Have you ever wanted to run your EC algorithm in the cloud? Discouraged by the complexity of EC2? We will deploy your EC algorithm on the cloud for you with our FCUBE framework!
FCUBE supports a Bring Your Own Learner (BYOL) model: it deploys your EC algorithm to hundreds of machines and does all the data management for you. No scripts, no launch hassles, no tedious result collection. FCUBE is (EC) deployment as a service:
For this activity, our goal is to unite the developers of interesting EC classifier algorithms to solve relevant problems of public domain. We seek an experienced informed discussion on the various approaches and techniques without being distracted by one problem at hand. Therefore, we have set up the following format:
In a first step, you will adapt your learner to be compliant with FCUBE's interface; we provide an example learner GPFunction (one of our Java learners for numerical features) together with a split of the higgs dataset that you can use to debug yours:
Example with our GPFunction learner:
$ java -jar gpfunction.jar -train higgs_noheader_02.csv -minutes 10 -properties params.properties
Example: the GPFunction learner produces several models.

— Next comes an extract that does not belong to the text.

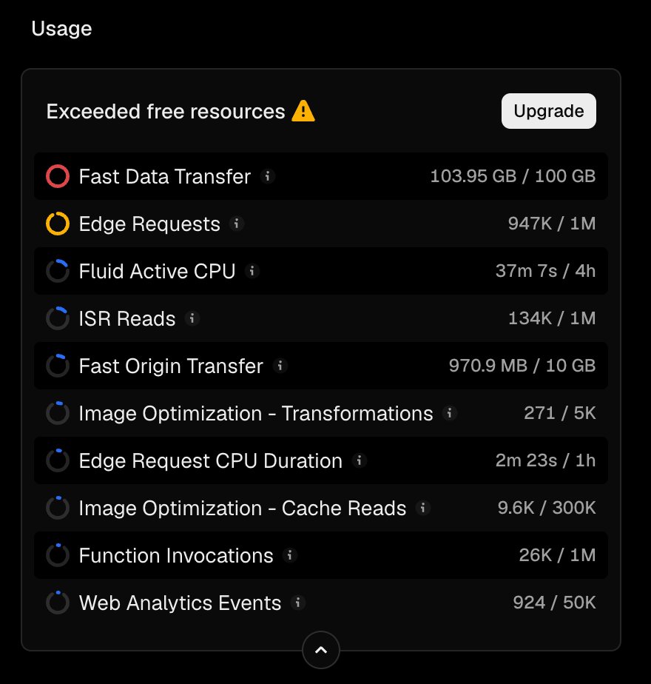The height and width of the screenshot is (684, 651).
Task: Click the red Fast Data Transfer progress ring
Action: [58, 176]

Let is pick the model called mostAccurate.txt and generate predictions for the same split higgs_noheader_02.csv.
$ java -jar gpfunction.jar -predict higgs_noheader_02.csv -model mostAccurate.txt -o predictions.csv
The executable gpfunction.jar will generate a csv file named predictions.csv containing one label per line.

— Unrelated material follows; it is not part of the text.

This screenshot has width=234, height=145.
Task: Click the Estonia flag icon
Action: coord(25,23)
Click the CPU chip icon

Once we have the final number of participants, each participant will be assigned a budget in Amazon EC2. Then, each participant will be asked to choose a combination of:
In the last step prior to deployment, participants will have the option to expose a range of possible choices for their learner-specific parameters. This way, it will possible to assign different parameters to the different instances running on the cloud. More details to come on this aspect.
Finally, we will deploy your learners in EC2. We will analyze the predictions of your learner and communicate performance metrics.
In this edition of the workshop, we will target binary classification problems. For each dataset, we will release samples of different sizes. These samples will allow to estimate the running time of the classifier learning algorithms given the size of the data.
The Higgs dataset is a public dataset. It is composed of 11000000 exemplars and 28 real-valued features. Expect a CSV file with any number of features where the last column is the label (0 or 1).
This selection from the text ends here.